Provided text:

Correct argument type for Float16(bitPattern: bits) on macOS

Hi there, I'm facing a strange behavior when writing a function that unpacks a Float32 to two Float16.

func unpackFloat32ToFloat16(from packed: Float32) -> (Float16, Float16) {
    let packedBits = packed.bitPattern
    
    // Extract the two 16-bit patterns from the 32-bit packed value
    let bits1 = UInt16(packedBits >> 16)
    let bits2 = UInt16(packedBits & 0xFFFF)
    
    // Reinterpret the 16-bit patterns as Float16
    let float1 = Float16(bitPattern: bits1)
    let float2 = Float16(bitPattern: bits2)
    
    return (float1, float2)
}

This code compiles and runs normally on iOS but not on macOS (14.6.1 with Apple Silicon). On macOS the compilation error is: "Cannot convert value of type 'UInt16' to expected argument type 'UInt32'", but clearly Float16(bitPattern: bits) expect a UInt16 according to the document. Passing UInt32 is also not working and the compiler expects UInt16 instead.

I'm using Xcode-beta Version 16.0 beta 4 (16A5211f) with

$ swift --version
swift-driver version: 1.90.11.1 Apple Swift version 5.10 (swiftlang-5.10.0.13 clang-1500.3.9.4)
Target: arm64-apple-macosx14.0

Any help is very much appreciated!

I have not been able to reproduce this. What line is producing the error?

Are you building for AppleSilicon only, or x86_64 as well? Can you capture the actual compile command that's failing from the build log?

I suspect that this is actually an error from building for x86_64 (Float16 is only available on macOS when targeting AppleSilicon).

Thanks for your reply! Steps to reproduce this error from scratch:

  1. Clone and configure this project. The only change I made is assigning a Development Team, Bundle Identifier and changing the Minimum Deployment version of macOS from 11.0 to 14.0.
  2. Add the abovementioned function to the end of this file.
  3. The compiler will produce errors at let float1 = Float16(bitPattern: bits1) and its following line.

Data extracts:
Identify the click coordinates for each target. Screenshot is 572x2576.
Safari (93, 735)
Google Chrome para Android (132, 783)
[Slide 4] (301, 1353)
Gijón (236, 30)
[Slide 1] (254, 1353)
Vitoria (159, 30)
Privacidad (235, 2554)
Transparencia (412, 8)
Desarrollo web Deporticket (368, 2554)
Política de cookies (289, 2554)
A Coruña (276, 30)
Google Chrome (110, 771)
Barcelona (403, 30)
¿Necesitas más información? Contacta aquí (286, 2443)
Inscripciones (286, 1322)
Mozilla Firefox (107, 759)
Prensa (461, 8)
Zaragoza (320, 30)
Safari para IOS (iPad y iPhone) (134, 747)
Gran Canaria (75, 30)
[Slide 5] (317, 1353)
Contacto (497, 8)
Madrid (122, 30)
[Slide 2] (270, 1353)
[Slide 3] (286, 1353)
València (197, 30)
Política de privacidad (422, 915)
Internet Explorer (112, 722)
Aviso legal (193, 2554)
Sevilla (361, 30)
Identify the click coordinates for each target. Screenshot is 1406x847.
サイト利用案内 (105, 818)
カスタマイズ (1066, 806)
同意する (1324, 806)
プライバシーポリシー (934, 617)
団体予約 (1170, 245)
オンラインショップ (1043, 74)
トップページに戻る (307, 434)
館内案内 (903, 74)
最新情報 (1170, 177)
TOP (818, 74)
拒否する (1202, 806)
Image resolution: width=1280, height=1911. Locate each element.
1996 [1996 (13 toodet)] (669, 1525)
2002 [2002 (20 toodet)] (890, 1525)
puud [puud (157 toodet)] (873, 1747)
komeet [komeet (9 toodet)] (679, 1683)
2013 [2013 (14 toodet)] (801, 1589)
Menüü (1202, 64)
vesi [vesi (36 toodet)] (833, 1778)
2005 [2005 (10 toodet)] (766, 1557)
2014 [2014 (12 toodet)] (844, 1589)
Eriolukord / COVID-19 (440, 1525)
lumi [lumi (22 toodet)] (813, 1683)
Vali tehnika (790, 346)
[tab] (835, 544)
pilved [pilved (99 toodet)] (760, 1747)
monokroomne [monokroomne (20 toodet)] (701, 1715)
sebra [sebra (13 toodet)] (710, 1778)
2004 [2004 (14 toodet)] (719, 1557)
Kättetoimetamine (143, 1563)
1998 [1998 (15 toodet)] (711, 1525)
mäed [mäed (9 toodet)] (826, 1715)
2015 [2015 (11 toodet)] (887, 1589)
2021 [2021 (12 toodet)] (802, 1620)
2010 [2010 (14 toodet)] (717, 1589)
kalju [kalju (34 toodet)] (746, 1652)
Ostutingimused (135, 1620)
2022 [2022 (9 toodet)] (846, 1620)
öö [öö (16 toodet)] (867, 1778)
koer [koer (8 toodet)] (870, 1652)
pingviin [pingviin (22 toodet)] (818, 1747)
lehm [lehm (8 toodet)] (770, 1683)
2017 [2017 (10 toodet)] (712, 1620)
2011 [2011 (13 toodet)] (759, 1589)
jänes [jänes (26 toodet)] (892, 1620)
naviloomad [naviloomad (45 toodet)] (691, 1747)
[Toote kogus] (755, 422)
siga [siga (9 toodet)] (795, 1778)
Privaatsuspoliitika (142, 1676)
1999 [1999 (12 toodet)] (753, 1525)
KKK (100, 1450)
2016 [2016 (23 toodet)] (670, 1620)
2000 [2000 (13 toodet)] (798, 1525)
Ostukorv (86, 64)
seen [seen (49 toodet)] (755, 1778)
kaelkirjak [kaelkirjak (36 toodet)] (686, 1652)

Exercises to complete:
(1) In the Float16 thread, rewrite the paragraph beginning "This code compiles and runs normally" as a short bulleted list that keeps its main facts.
(2) Return the stretch of the Float16 thread from "This code compiles" through "producing the error?", copied word for word.

Task-by-task results:
(1)
- The code compiles and runs on iOS but not on macOS (14.6.1, Apple Silicon).
- On macOS the error is "Cannot convert value of type 'UInt16' to expected argument type 'UInt32'".
- According to the documentation, Float16(bitPattern: bits) expects a UInt16.
- Passing a UInt32 also fails, and the compiler then expects UInt16.

(2)
This code compiles and runs normally on iOS but not on macOS (14.6.1 with Apple Silicon). On macOS the compilation error is: "Cannot convert value of type 'UInt16' to expected argument type 'UInt32'", but clearly Float16(bitPattern: bits) expect a UInt16 according to the document. Passing UInt32 is also not working and the compiler expects UInt16 instead.

I'm using Xcode-beta Version 16.0 beta 4 (16A5211f) with

$ swift --version
swift-driver version: 1.90.11.1 Apple Swift version 5.10 (swiftlang-5.10.0.13 clang-1500.3.9.4)
Target: arm64-apple-macosx14.0

Any help is very much appreciated!

I have not been able to reproduce this. What line is producing the error?